Our next stop after leaving Savusavu was the small island of Namena about 20 miles to the sourhwest that is surrounded by an extensive barrier reef and lagoon. We shared the anchorage there with friends Richard and Ali from the yacht “Vulcan Spirt”. Our three days there included snorkeling near shore in an area where giant clams, nearly three feet across, are being nurtured and protected by a conservation group. We also SCUBA dived two of the deep reef passes (openings) where we had a chance to see a splendid assortment of colorful soft corals and bigger fish including some inquisitive Grey and White Tip Reef sharks. Before leaving, we made a mental note that we’d love to return to this place for more diving in the future.
From Namena, it was on to Viani Bay back on the east end of the island of Vanua Levu.
The bay sits adjacent to the famous Rainbow Reef where, bordering the Somo Somo Strait, some of the world’s-best dive sites are located. Viani Bay is also home to a gregarious local gentleman named Jack Fisher who lives with his family in a very modest home along it’s shore. He is known for his hospitality and his service of escorting groups of divers out to the reef’s best dive sites. Each day, he rows his aluminum skiff out to the anchored yachts and organizes trips to the reef for diving and snorkeling. Since navigating the reef-strewn waters is challenging and anchoring in the best dive locations is nearly impossible due to currents and water depth, his service is invaluable. His fee is just $10 Fijian (about $5.50 USD) per person. Typically, one sailing yacht will offer to serve as “mother ship”, with Jack at the helm, taking as many divers as possible and towing multiple dinghies loaded with SCUBA equipment. Over the course of the two weeks we spent there, we volunteered “Blue Rodeo” three times as did many of our friends with their vessels. In the short period of time, we did nearly a dozen dives and were rewarded with splendid sights along the reef’s walls. Due to the strait’s strong currents that change directions several times daily, proper timing is important in order to see the area’s soft corals in all of their splendor. When the currents increase the flow of the nutrient-rich water, the colorful soft corals inflate their branches to gather the microscopic food particles as they pass buy. At times, the coral coverings of the reef’s sides are so complete that two of the sites are known among the international diving community as the “Purple Wall” and “White Wall”. Diving among these incredible formations proved to be a 3-dimensional treat for the senses.

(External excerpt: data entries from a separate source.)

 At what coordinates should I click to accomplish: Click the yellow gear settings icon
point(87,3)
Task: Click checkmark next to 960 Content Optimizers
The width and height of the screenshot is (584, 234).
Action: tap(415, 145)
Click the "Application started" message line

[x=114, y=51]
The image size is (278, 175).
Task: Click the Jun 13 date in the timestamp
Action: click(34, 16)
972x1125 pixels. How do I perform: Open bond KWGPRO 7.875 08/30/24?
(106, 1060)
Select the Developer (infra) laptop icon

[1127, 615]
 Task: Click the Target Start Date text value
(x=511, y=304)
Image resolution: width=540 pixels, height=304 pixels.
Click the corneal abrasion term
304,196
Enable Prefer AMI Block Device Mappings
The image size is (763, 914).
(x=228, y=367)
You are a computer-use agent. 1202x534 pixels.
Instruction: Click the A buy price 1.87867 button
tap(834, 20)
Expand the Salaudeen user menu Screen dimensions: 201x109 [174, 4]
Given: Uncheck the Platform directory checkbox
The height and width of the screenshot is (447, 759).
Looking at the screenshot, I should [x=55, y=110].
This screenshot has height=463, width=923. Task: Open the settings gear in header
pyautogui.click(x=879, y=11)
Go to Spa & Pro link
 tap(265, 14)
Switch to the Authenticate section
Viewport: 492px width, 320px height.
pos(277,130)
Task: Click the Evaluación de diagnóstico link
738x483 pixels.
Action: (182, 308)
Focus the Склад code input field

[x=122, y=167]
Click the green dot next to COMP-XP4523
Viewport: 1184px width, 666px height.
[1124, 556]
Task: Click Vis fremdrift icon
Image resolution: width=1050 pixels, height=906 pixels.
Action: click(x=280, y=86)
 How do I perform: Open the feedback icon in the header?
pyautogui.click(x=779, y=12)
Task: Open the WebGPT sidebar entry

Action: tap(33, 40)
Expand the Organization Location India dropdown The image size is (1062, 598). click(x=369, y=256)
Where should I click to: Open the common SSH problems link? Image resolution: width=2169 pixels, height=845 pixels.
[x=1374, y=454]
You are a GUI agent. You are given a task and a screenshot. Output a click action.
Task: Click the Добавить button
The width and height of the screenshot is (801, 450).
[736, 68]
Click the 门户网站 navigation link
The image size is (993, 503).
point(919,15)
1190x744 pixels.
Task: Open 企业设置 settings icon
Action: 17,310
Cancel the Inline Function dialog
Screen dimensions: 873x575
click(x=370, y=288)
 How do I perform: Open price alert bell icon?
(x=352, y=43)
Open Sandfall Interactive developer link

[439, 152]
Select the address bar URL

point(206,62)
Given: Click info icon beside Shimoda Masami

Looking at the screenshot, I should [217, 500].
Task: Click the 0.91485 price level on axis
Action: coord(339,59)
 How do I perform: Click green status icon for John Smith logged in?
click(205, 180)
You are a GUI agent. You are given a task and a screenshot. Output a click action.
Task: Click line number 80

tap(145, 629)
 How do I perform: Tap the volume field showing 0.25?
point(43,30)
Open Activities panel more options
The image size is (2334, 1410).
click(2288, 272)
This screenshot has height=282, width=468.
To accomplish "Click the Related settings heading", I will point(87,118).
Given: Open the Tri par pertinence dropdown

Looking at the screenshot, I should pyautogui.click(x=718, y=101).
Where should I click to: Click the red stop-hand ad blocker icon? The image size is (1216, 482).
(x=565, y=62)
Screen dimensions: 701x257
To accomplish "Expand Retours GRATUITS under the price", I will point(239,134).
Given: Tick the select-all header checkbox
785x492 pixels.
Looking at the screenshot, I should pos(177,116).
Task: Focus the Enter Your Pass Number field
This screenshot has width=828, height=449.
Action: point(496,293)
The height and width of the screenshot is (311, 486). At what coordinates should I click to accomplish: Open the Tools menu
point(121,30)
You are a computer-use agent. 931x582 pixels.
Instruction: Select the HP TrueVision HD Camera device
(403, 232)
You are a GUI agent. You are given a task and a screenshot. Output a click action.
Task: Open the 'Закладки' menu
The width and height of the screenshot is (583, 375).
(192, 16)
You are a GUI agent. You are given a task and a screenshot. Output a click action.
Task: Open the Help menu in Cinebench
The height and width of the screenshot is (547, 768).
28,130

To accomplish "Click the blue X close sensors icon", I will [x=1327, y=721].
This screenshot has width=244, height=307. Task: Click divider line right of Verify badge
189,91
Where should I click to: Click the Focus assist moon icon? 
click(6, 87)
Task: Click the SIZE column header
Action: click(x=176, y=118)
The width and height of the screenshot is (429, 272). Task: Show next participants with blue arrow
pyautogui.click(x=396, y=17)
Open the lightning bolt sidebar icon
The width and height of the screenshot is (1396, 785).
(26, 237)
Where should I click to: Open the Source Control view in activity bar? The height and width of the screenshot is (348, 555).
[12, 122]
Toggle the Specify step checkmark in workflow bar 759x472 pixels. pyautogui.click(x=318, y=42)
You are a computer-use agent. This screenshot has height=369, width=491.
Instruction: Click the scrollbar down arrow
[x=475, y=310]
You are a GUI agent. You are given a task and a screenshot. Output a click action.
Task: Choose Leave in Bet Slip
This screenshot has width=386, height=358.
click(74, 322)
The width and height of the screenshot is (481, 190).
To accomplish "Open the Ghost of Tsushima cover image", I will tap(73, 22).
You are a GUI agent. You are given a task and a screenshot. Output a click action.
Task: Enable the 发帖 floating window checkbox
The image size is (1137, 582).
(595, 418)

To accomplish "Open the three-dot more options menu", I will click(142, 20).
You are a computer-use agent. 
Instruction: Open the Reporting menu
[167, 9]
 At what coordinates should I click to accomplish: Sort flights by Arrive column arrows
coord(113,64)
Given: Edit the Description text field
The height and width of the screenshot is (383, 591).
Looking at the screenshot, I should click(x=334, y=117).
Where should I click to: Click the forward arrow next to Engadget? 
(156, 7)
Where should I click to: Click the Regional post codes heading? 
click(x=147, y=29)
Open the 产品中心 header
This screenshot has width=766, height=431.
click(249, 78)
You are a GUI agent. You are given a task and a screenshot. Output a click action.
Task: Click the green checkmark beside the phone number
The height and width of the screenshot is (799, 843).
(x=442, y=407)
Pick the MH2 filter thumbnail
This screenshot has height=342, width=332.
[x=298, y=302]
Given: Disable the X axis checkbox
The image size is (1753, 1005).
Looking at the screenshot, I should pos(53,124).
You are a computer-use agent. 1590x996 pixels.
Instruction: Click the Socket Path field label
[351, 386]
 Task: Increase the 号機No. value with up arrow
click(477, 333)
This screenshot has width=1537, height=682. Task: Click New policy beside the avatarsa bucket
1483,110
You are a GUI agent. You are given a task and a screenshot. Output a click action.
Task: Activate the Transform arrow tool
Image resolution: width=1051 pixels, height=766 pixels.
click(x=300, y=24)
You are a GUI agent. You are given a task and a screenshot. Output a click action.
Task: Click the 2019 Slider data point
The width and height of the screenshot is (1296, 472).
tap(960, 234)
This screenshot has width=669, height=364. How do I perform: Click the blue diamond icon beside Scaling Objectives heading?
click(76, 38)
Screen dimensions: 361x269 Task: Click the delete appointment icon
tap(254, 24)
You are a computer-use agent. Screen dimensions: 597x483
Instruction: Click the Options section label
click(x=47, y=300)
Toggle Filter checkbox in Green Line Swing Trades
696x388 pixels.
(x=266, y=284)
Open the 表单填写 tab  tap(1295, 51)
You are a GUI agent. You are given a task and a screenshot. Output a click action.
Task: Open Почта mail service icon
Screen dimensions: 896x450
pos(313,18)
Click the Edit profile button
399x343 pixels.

While our entire season could have easily be spent diving the reefs near Viani Bay, our goal had always been to sail further southeast into the remote and relatively primitive Lau Group of Fiji’s islands. The area has, until recently, been off-limits to foreign visitors so, going there was an opportunity to experience unspoiled Fijian village life and see sights that few outsiders have ever seen. So, when the weather cooperated to allow us to make the 180 mile trip without bashing into the normal prevailing trade winds, we jumped at the chance. After an early morning departure, we were soon making way toward the southernmost island of Fulaga in hopes of arriving in time to enter it’s lagoon’s narrow reef pass with slack currents during the next morning’s high tide. Once again, new adventure awaited us.